Because gauge change also impacts the speed at which the new color is introduced, it’s important to be especially attentive of gauge when you’re working with variegated yarns, especially if it’s for a large piece such as a blanket or throw that will take a lot of work to complete effectively. If you need to, create a quick gauge before you start on a project again, especially if it’s one that you’ve put away for a while.


If you’re like me, you don’t want to simply view the ideas, you want to be able to click a link to see how they look with variegated yarn. These patterns will help you make some amazing items with your variegated yarn, whether you prefer needles or hooks, fast color shifts or subtle changes.

Brioche in Montreaux (Knit Cowl)

This pattern uses a variegated yarn as a counterpoint to the white surface stitch, creating a subtle shift throughout the background that makes this piece pop. At the same time, the gentle changes in variation don’t overwhelm the fine brioche work on the surface of the piece.

Additionally, the reverse side showcases the shift in color with a subtle white pattern at the back, making this a beautiful piece when reversed.

Dragonfly Bandana Cowl (Crochet Cowl)

Though you can’t do intricate lace with some variegated yarns, this pattern is an example of where you can really make it stand out, with simple lacework dragonflies and edging giving what would otherwise be a relatively plain bandana plenty of spirit.

However, it’s important to stick with a smooth yarn, such as a bamboo or silk blend, so that the fuzziness of a regular yarn doesn’t overwhelm the pattern and hide the hard work you put into the precise stitches.

Sand & Sky Tank (Knit Tank Top)

For a simple knitting-on-the-go pattern with a self-striping yarn, this tank top is an easy way to get into variegated yarn without a lot of headaches. Pick out a striping yarn to match the gauge needed, then work through the piece as you would a monotone knit top.

Set in your stitch markers after casting on, then use the circular needles to simply keep going around, with stripes forming automatically as you go through the beautiful yarn you’ve selected.

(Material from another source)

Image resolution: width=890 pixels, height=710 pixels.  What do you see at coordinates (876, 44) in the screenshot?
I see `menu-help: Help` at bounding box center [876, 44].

Bandito Cowl (Crochet Cowl)

A great option for a variegated yarn that has great drape, the Bandito Cowl will give you a simple option to put together to showcase the amazing yarn you’re using. This makes it a great entry into using variegated yarn for beginners, because it uses three easy stitches, and most yarns that have good drape will make it pretty easy to see the stitches as you go because it will have some cotton or bamboo content.

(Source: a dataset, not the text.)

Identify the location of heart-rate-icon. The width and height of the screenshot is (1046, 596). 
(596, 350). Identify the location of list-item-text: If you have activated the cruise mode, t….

For a smooth transition, use a yarn that has subtle shifts between dyed sections.

Slip Stitch Beret (Knit Beret)

To add a bit of life to what would otherwise be a two-tone fair isle beret, this pattern uses one solid colored and one variegated yarn to create an outstanding effect.

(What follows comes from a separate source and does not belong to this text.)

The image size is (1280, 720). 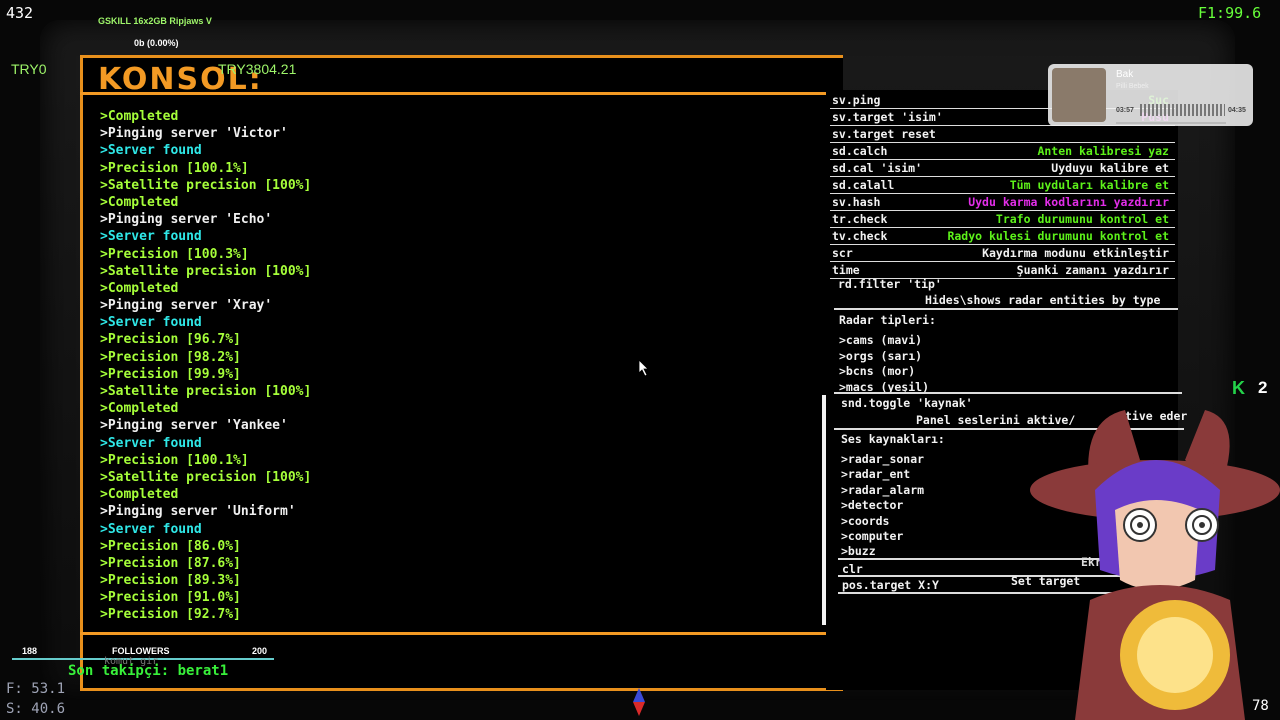 What do you see at coordinates (460, 634) in the screenshot?
I see `console-bottom-border` at bounding box center [460, 634].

Though you would typically use the solid color in the background and a range of other colors in the foreground of a fair isle pattern, this one reverses this convention and uses a lighter variegated yarn for the background and a solid color in the foreground to make the pattern pop.


Though granny stitches always look amazing with variegated yarns (and were the first bit of crochet work I picked up from my mother after years of knitting) there are some other stitches that make your fiber arts look awesome with variegated yarn.

Basket Weave Stitch (Knit)

With seven different variants available at the link above, a basket weave stitch is a great way to add some additional texture to the background in your knitting, especially for larger areas of background.

Crochet Moss Stitch (Crochet)

The moss stitch is especially fun with wild and self-striping yarns, as it adds a ton of texture and pops of color throughout your entire piece. However, it may fade into the background with subtle variations.

Two-Color Brioche Stitch (Knit)

I have to confess, I LOVE two-color brioche with a variegated background! It adds even more drama to what would already be a dramatic piece and plenty of tonal variation.

Closing The Loop

Variegated yarns provide plenty of options and opportunities to grow your fiber arts chops, provided that you’re using them correctly in the process. Stick to one-color or simple textures, use to create interest in backgrounds or to otherwise add artistic effects without overwhelming complex patterns.